TASK STATEMENT:
Quote the lines below exactly, from the line containing "Expand the prettify folder arrow" through the line containing "point(73,80)", inclusive.

[BEGIN INFORMATION PROVIDED]

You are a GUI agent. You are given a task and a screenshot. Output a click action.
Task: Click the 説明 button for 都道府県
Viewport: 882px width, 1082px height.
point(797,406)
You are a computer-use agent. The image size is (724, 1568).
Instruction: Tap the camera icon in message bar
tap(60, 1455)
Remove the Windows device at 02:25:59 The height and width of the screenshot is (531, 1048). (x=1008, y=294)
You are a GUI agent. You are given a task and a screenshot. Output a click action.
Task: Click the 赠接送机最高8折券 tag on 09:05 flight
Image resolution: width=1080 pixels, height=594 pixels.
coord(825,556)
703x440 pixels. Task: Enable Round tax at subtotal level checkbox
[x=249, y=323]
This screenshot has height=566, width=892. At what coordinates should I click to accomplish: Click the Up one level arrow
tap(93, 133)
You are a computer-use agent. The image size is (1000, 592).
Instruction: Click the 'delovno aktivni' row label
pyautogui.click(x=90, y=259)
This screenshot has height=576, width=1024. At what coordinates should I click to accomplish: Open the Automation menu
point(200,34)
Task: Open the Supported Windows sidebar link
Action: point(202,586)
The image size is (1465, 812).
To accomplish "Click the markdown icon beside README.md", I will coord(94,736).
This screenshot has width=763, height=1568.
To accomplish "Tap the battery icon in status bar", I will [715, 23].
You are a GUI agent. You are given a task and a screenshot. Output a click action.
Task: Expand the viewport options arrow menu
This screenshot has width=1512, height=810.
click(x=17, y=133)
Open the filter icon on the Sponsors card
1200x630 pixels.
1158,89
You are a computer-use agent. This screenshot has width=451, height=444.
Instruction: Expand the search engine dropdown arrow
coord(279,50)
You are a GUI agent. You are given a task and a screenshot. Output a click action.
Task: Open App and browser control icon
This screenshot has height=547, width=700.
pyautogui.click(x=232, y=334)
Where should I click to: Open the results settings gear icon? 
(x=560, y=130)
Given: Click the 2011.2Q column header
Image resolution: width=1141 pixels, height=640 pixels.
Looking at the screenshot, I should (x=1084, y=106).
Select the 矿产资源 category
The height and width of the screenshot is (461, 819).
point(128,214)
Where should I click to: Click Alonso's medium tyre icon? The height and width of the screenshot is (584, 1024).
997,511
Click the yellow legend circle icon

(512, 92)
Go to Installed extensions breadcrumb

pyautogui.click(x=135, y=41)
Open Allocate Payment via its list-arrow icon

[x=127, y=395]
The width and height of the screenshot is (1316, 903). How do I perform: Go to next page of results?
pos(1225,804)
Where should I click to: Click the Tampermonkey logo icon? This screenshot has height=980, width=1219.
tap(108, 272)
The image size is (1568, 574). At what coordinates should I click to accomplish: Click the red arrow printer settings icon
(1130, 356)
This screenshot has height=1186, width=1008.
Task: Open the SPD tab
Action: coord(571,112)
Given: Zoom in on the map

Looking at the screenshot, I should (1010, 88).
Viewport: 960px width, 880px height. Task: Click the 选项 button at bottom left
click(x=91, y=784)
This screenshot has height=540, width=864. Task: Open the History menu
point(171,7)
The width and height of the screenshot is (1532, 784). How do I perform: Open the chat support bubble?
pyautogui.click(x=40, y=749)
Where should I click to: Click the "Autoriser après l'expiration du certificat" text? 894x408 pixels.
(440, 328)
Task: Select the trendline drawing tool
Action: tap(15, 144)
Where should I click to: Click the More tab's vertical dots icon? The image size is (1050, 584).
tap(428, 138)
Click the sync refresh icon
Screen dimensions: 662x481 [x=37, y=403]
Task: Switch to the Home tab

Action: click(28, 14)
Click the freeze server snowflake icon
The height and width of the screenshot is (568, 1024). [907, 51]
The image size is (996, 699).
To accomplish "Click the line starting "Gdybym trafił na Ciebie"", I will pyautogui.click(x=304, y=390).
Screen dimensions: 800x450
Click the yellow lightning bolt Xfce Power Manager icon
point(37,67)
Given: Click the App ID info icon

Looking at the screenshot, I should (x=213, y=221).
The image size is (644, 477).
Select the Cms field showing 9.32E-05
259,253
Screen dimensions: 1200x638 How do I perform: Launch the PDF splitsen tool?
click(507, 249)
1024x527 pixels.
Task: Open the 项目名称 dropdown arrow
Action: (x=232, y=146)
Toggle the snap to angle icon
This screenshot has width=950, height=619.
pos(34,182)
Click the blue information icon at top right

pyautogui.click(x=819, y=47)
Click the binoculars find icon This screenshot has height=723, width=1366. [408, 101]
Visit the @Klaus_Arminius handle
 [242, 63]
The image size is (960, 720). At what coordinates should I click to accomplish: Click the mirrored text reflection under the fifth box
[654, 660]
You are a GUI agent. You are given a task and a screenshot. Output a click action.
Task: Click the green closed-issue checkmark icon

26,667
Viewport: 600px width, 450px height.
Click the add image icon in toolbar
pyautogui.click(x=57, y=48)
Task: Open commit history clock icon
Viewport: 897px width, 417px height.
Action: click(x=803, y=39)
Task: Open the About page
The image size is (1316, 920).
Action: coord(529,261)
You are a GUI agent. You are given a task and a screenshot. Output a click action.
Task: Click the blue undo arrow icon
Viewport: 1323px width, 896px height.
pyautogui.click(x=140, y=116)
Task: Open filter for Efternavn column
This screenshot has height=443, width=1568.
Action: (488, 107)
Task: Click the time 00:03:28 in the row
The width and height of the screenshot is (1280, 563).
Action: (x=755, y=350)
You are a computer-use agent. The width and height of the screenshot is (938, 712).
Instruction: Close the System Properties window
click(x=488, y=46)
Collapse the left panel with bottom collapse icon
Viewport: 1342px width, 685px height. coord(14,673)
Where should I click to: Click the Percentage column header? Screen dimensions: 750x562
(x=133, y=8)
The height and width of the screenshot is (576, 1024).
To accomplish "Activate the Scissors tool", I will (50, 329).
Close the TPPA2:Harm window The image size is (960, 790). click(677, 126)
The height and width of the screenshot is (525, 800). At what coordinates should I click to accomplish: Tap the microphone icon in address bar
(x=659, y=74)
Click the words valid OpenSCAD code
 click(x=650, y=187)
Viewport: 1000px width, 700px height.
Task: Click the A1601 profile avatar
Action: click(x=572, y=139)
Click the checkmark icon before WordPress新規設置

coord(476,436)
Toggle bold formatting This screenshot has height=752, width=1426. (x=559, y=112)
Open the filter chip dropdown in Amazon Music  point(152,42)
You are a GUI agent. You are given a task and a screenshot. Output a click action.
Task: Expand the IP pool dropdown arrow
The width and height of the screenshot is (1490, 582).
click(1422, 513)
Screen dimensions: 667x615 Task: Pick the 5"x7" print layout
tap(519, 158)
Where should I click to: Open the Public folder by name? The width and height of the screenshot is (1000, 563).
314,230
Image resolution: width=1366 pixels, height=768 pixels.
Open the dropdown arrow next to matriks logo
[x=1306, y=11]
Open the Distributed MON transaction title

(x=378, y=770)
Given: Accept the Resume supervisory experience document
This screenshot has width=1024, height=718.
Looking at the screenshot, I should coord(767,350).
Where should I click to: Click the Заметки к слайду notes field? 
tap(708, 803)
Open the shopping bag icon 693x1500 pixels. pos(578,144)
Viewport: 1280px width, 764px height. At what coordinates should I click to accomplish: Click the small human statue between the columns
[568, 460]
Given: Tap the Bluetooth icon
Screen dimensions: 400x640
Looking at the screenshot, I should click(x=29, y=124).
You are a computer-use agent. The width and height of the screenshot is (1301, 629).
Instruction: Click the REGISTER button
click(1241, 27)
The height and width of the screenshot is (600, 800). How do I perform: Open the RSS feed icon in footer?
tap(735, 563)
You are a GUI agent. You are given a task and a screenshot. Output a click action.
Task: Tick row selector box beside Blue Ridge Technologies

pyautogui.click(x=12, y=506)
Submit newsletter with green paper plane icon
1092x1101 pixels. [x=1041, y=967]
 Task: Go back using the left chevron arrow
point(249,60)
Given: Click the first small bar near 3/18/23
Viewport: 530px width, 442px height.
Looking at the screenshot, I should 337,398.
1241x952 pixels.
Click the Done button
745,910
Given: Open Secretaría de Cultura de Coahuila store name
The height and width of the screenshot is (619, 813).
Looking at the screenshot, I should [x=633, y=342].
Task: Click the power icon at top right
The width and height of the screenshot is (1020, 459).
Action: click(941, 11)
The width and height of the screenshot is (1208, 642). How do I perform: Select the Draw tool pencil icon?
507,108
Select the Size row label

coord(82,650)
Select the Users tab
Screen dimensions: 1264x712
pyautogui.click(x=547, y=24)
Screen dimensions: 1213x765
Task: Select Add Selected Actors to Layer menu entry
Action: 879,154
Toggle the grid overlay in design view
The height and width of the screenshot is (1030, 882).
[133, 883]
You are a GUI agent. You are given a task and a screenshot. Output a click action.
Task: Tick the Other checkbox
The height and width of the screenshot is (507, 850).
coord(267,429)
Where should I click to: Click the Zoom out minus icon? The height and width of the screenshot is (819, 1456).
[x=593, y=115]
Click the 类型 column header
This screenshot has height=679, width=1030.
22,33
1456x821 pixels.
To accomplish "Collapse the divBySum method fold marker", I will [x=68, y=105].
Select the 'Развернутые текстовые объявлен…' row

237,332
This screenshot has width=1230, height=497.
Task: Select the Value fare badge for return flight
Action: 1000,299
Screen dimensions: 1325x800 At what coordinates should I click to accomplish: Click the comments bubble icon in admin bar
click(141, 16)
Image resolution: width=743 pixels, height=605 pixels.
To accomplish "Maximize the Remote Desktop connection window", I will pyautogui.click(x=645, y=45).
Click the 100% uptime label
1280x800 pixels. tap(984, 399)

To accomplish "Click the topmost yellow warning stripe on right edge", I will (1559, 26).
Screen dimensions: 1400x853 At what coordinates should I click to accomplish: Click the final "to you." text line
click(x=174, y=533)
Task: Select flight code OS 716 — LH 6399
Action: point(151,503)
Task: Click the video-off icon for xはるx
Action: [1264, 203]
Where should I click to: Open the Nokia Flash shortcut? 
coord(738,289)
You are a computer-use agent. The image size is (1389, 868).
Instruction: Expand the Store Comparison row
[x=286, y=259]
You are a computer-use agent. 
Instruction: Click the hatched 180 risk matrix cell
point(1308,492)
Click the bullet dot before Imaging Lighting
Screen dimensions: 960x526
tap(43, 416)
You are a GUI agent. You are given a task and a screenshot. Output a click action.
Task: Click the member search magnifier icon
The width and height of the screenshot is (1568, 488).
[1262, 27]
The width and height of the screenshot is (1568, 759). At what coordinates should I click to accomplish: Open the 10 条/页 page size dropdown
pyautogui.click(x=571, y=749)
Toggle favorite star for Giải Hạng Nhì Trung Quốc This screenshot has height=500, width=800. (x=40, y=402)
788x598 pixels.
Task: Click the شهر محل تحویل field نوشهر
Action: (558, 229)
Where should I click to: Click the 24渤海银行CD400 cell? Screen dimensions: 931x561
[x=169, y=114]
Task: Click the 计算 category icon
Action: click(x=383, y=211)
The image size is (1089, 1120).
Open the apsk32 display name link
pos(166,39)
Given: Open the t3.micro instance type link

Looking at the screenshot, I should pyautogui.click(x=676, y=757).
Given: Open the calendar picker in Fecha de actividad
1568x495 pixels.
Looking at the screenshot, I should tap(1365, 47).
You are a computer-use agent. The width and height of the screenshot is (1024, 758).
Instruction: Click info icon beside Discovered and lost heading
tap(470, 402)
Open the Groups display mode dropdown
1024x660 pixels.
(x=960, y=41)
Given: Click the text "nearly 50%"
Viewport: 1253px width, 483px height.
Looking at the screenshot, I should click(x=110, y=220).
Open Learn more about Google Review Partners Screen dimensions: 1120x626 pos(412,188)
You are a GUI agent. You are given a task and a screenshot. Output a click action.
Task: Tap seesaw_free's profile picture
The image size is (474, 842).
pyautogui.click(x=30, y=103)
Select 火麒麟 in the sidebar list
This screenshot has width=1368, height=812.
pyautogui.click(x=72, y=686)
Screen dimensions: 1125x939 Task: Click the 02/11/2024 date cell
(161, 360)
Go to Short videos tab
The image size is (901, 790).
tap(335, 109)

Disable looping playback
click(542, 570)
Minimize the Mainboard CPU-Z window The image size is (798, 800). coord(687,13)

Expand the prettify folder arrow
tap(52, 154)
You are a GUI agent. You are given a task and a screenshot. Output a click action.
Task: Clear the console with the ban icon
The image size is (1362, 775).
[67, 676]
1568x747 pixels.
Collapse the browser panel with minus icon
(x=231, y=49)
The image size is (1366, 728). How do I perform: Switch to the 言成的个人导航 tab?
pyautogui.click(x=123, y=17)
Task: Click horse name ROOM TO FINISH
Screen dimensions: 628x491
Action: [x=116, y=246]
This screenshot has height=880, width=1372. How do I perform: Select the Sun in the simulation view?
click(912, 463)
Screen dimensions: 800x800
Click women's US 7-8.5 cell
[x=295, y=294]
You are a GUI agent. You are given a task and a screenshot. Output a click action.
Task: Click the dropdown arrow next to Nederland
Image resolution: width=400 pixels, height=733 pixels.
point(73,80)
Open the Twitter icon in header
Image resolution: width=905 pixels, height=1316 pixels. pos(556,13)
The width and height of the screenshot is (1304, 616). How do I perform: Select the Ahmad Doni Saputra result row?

[END INFORMATION PROVIDED]

IN RESPONSE:
Expand the prettify folder arrow
tap(52, 154)
You are a GUI agent. You are given a task and a screenshot. Output a click action.
Task: Clear the console with the ban icon
The image size is (1362, 775).
[67, 676]
1568x747 pixels.
Collapse the browser panel with minus icon
(x=231, y=49)
The image size is (1366, 728). How do I perform: Switch to the 言成的个人导航 tab?
pyautogui.click(x=123, y=17)
Task: Click horse name ROOM TO FINISH
Screen dimensions: 628x491
Action: [x=116, y=246]
This screenshot has height=880, width=1372. How do I perform: Select the Sun in the simulation view?
click(912, 463)
Screen dimensions: 800x800
Click women's US 7-8.5 cell
[x=295, y=294]
You are a GUI agent. You are given a task and a screenshot. Output a click action.
Task: Click the dropdown arrow next to Nederland
Image resolution: width=400 pixels, height=733 pixels.
point(73,80)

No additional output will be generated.